Now to pursue our case indirectly. Does the Bible quote Jesus
as claiming equality with God? Bible texts are produced to show that Jesus used
the terms "son of man", "son of God", "Messiah",
and "savior". But each of these terms is applied to other individuals
in the Bible. Ezekiel was addressed as "son of man" (Ezekiel chapter
3). Jesus himself speaks of the peacemakers as "sons of God" (Matthew
5:9). Cyrus the Persian is called "messiah" at Isaiah 45:1. The
duplicity of translators is manifested here, for they inevitably render only the
meaning of the word "Messiah" which is "anointed". Where
other Bible verses seem to refer to Jesus, they prefer to transliterate
"Messiah" or the Greek equivalent "Christ". In this way they
hope to give the impression that there is only one Messiah. As for "savior",
the word is applied to other than Jesus (2 Kings 13:5). Christians choose to
cite the forty-third chapter of Isaiah as proof that there is only one savior.

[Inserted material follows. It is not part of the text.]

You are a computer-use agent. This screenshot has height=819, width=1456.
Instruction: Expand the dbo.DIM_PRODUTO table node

Again, translators have tried to obscure the fact that God is the only savior in
the same ultimate sense that He is our only nourisher and protector, though men
also have these assigned tasks. By over specifying this pronouncement in Isaiah
they hope to have us believe that God equals savior and Jesus equals savior
therefore Jesus equals God. The conspiracy of modern translation is easily
demonstrated. The King James Bible of 1611 is everywhere available. Compare it
to a more recent translation, say the New American Bible of this century. In the
earlier version we find 2 Kings 13:5 contains the word "savior", but
in the newer version the synonymous word "deliverer" has been
substituted. In fact, "saviours", the plural, will be found at Obadiah
21 and Nehemiah 9:27. Here again, by substituting a different word, the
connotation of divinity tied to the word "savior" has been guarded in
modern versions by less than honest translation.
Once more we have exhibited the insufficient warrant of
arguments offered: Those terms said to connote divinity are used of individuals
other than Jesus.
There is a quotation that should be mentioned here also. At
John 8:58 it is reported that Jesus said, "Before Abraham was, I am".

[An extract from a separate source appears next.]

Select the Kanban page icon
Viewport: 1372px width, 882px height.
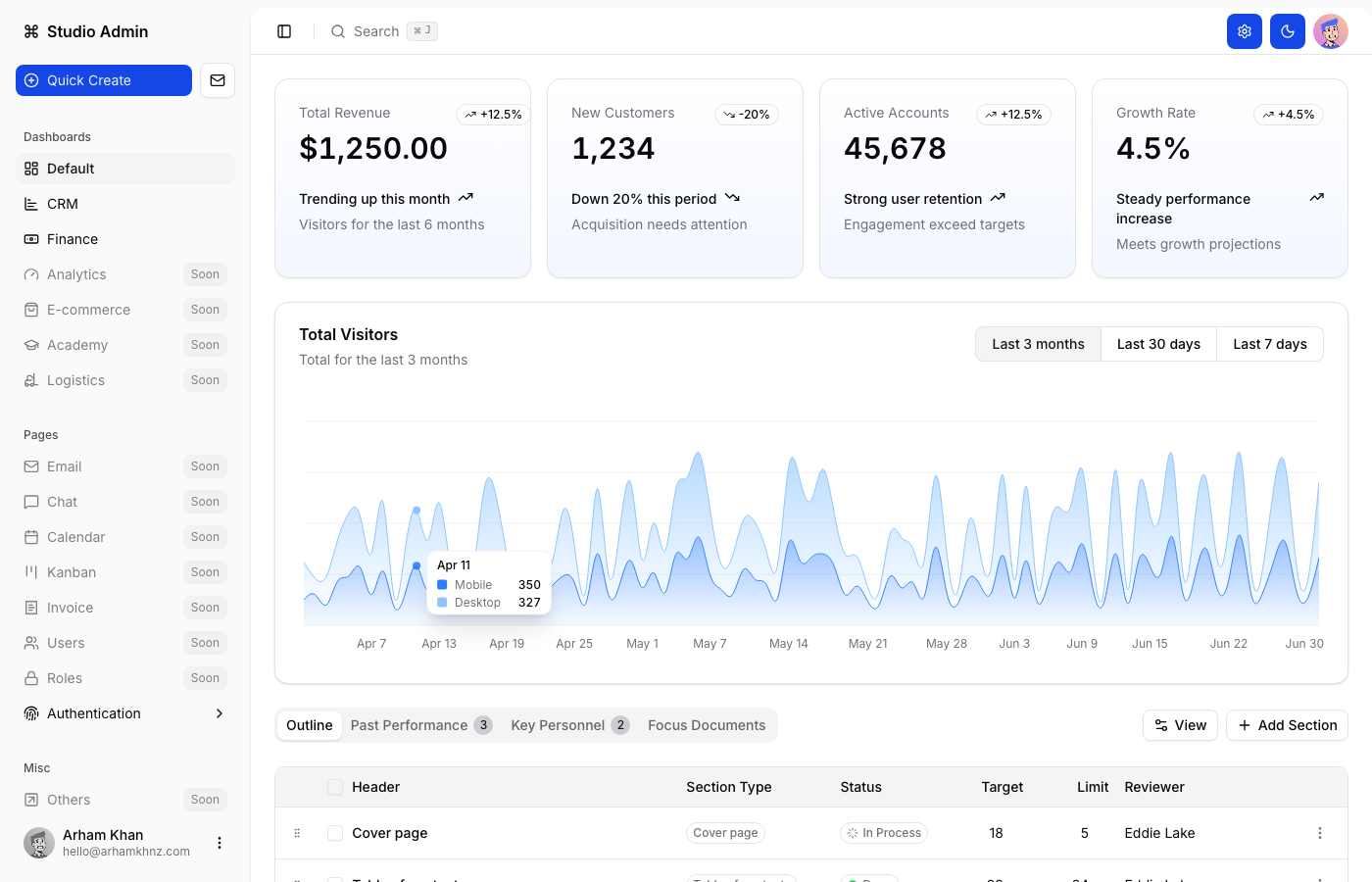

Even if Jesus meant to claim by these words that he was alive before Abraham
was, is this sufficient ground to say that he was divine? If Jesus lived in
heaven then came to earth it might mean something remarkable, but it would not
be enough to establish him as God incarnate. Additionally, it should be noted
that these words are open to other interpretation. Christians do not imagine
that the prophet Jeremiah had a pre-human existence and so they find a suitable
way of interpreting the words of Jeremiah 1:5 which portray such a situation, if
taken literally, Why not apply a similar understanding in the case of John 8:58?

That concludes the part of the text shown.